A tal proposito riporta la tracciatura del messaggio in discorso a riprova dell’impiego del c.d. sistema di autenticazione “a due fattori”: evidenzia tuttavia il Collegio che essendo parzialmente illeggibile la tracciatura depositata non si è potuto effettuare un riscontro certo sul punto.

Inoltre, dalla tracciatura prodotta, non sembra evincersi univocamente che il messaggio inviato alla ricorrente contenesse la password OTP necessaria sia per l’“onboarding” della carta sia per la configurazione del codice “[xxxx]ID” all’interno dell’App presumibilmente scaricata sul device del truffatore.

Osserva ancora il Collegio che il numero di telefono cellulare al quale risulta consegnato il messaggio pare coincidere (anche se non è chiaramente leggibile) con quello indicato in sede di denuncia.

Non è stato però possibile verificare se tale messaggio (il cui stato risulta “consegnato”) sia stato o meno inviato, precedentemente a quando si è perfezionata l’operazione fraudolenta, non essendo leggibile l’orario di inoltro del messaggio, né per quanto sopra specificato l’orario di esecuzione della transazione.

D’altra parte, l’App dispositiva parrebbe poter essere installata su qualsiasi device, per cui l’inserimento dell’OTP rimane l’unico elemento di controllo dell’inerenza del device al titolare della carta.

Con riferimento al pagamento, l’intermediario afferma che la schermata riportata dimostrerebbe che la ricorrente si è correttamente autenticata con le proprie credenziali nella data indicata e che l’operazione è stata eseguita con sistema dinamico di autenticazione, avendo l’esecuzione della stessa necessitato l’utilizzo del codice xxxID nell’App.

Ad avviso del Collegio dalla ricostruzione ricavabile dalle controdeduzioni resta in dubbio se la password dinamica OTP (“usa e getta”) inviata sul dispositivo della ricorrente sia servita solamente per installare e configurare la App e per impostare il codice “[xxxx]ID”

sul dispositivo mobile del frodatore, o anche per autorizzare l’operazione, la quale sarebbe quindi stata disposta con un sistema autorizzativo a due fattori (possesso del dispositivo mobile + codice [xxxx]ID) ormai nella disponibilità del malintenzionato.

In definitiva, ad avviso del Collegio, la convenuta non ha fornito in modo incontestabile la prova della colpa grave del cliente.

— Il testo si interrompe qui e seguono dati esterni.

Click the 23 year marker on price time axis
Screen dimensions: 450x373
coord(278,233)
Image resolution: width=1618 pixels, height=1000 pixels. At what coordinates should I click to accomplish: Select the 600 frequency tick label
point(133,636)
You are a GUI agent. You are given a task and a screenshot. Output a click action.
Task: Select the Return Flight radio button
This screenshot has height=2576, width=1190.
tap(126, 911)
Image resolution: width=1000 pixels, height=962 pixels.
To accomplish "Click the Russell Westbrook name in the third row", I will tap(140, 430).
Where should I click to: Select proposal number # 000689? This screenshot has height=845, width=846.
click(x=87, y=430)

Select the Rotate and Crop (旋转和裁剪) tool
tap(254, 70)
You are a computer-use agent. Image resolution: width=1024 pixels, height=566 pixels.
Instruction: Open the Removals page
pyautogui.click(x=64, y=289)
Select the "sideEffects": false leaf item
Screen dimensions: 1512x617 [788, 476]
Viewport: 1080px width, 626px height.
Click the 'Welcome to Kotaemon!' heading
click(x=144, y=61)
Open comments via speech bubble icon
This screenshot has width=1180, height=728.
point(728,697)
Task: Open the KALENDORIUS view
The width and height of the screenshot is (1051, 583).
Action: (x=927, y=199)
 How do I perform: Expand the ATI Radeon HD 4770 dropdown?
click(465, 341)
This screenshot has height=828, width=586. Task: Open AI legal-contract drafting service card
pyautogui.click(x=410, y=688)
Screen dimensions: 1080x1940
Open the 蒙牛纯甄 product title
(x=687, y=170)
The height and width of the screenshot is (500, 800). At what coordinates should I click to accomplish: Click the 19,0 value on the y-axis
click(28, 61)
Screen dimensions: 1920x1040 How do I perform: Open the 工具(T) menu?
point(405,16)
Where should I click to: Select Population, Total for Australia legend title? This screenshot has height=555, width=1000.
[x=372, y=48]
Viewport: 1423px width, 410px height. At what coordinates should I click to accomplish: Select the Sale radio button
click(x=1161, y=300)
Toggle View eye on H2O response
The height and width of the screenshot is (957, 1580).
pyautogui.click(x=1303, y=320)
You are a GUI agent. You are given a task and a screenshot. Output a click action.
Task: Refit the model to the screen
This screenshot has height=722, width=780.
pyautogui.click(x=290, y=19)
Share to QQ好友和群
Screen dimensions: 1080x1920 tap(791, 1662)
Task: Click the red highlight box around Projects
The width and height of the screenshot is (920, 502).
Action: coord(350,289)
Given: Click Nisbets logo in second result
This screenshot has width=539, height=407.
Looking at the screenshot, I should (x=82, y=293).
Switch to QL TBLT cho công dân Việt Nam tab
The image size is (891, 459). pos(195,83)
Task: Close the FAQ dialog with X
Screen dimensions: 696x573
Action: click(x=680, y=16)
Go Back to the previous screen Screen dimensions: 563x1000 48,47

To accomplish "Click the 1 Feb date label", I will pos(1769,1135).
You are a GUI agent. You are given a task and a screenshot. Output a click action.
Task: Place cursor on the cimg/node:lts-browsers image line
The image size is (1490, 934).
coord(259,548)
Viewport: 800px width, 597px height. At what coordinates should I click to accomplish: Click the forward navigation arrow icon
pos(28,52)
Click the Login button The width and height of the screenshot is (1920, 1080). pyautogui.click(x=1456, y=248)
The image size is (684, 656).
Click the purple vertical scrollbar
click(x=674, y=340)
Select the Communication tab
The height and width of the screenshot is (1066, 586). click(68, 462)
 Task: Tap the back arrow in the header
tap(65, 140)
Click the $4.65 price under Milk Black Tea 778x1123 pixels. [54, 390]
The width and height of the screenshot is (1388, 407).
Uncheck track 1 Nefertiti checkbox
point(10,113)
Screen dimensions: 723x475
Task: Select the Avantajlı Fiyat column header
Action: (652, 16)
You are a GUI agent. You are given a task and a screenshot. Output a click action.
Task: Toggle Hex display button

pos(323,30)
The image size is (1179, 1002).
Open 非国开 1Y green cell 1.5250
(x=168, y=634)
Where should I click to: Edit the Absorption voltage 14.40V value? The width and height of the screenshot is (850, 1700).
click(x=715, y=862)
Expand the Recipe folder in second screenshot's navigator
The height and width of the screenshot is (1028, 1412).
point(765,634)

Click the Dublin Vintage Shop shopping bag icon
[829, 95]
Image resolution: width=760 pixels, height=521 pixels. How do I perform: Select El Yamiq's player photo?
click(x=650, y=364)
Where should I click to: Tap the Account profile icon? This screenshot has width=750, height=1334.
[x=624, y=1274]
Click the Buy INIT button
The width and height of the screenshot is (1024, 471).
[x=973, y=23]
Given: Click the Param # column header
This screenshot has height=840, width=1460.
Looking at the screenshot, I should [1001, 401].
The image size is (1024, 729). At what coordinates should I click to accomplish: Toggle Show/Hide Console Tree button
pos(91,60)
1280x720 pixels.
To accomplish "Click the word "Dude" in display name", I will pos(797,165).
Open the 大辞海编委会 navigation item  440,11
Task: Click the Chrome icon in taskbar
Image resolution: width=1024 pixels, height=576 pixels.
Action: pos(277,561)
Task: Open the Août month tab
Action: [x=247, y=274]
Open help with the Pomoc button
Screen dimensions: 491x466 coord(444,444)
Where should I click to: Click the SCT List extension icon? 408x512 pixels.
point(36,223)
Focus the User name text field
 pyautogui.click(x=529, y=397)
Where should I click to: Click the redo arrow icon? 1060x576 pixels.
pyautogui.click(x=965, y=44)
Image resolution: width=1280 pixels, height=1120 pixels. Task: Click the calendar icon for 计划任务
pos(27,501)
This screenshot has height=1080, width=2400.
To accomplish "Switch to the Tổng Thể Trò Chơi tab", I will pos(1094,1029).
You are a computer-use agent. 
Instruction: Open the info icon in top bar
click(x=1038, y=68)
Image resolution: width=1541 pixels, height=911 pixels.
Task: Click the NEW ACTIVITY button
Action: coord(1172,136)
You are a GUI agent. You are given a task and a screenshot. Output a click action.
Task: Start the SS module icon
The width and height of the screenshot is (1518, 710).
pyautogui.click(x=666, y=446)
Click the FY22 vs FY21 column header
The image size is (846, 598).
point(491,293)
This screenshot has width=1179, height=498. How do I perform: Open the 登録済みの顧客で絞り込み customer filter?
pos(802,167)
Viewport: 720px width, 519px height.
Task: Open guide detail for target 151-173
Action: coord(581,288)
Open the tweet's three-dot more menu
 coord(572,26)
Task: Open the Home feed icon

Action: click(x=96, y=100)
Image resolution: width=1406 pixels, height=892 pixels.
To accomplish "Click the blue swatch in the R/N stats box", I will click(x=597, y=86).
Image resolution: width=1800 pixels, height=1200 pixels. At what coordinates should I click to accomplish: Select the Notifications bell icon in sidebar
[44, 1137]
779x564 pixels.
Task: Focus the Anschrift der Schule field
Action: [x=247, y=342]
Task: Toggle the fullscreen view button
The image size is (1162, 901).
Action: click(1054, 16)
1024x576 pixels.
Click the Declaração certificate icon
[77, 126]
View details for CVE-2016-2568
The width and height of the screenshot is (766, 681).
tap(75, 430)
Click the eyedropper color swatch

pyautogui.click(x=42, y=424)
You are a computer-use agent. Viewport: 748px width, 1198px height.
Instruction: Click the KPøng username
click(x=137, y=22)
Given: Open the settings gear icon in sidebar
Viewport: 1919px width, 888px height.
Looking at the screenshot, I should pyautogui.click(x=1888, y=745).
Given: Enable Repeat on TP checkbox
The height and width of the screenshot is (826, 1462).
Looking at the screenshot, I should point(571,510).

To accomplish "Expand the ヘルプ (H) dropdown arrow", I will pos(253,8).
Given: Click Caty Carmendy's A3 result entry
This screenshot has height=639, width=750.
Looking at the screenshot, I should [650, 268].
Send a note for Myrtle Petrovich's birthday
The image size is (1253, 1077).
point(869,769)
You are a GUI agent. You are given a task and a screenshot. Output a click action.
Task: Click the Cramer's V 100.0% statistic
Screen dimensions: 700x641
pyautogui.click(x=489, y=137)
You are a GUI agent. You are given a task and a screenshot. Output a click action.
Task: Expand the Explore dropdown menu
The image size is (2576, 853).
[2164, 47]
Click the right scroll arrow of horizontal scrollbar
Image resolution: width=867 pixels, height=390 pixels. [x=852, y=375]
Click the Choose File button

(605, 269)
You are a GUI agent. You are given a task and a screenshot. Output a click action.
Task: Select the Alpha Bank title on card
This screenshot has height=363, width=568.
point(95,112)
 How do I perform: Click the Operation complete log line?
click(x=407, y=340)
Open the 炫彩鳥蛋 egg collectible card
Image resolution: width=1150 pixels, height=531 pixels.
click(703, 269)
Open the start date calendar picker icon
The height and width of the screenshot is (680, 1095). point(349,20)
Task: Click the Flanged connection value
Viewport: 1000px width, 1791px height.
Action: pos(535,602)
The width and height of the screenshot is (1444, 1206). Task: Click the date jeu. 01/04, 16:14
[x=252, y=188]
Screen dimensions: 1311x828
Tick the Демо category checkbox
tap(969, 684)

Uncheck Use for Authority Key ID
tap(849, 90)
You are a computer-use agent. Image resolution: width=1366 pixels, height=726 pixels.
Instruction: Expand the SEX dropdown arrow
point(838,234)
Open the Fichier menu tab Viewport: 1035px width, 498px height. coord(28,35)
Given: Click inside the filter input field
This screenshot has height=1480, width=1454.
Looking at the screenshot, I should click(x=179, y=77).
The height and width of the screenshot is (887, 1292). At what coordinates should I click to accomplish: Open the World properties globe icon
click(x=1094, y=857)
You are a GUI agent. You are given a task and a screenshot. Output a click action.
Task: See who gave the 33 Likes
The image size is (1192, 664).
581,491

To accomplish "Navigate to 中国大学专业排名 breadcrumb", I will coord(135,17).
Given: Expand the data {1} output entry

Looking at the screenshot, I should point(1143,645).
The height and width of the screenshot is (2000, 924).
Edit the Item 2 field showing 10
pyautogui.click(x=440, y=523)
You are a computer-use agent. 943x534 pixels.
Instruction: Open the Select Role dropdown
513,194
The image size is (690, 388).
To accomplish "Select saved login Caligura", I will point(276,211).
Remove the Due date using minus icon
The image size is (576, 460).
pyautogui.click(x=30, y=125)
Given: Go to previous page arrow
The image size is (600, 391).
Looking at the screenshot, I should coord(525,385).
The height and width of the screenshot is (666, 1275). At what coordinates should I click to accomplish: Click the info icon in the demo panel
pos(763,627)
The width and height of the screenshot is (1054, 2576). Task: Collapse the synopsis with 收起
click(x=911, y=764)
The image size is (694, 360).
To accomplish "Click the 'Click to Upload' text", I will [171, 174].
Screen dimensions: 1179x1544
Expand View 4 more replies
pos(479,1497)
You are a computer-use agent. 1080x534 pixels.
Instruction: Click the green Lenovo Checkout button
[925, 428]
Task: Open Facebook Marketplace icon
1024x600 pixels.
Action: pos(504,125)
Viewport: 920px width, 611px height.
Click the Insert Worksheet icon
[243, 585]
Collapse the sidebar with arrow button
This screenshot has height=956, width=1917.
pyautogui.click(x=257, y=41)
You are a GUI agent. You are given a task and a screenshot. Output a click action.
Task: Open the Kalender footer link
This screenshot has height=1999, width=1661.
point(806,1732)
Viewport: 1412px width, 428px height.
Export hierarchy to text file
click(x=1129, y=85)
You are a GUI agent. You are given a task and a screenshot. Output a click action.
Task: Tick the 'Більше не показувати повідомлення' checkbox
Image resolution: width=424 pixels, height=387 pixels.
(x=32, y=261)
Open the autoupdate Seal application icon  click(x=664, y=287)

La stessa attrice, però, non ha fornito elementi tali da far ritenere che l’operazione contestata sia stata effettuata solo in virtù delle carenze di funzionamento del sistema di sicurezza dell’intermediario, anzi, dalla descrizione del modus operandi non può escludersi che la condotta della ricorrente sia esente da censura: la denuncia esibita, per esempio, è illeggibile, il che non ha permesso al Collegio di verificare se vi siano stati contatti con terzi da parte dell’’istante.

(5)

Lo stesso sistema di autorizzazione adoperato non porta ad escludere in assoluto che l’esecuzione delle operazioni sia stata resa possibile per una incauta custodia delle credenziali di accesso.

In conclusione, dopo aver esaminato i documenti allegati, i fatti e le contrastanti ricostruzioni della parti, il Collegio reputa definibile la questione con un concorso di colpa tra le parti al 50%.

P.Q.M.

In parziale accoglimento del ricorso, il Collegio dichiara l’intermediario tenuto al risarcimento del danno per l’importo di € 725,00, oltre interessi dalla data del reclamo.

Il Collegio dispone inoltre, ai sensi della vigente normativa, che l’intermediario corrisponda alla Banca d’Italia la somma di € 200,00 quale contributo alle spese della procedura e al ricorrente la somma di € 20,00 quale rimborso della somma versata alla presentazione del ricorso.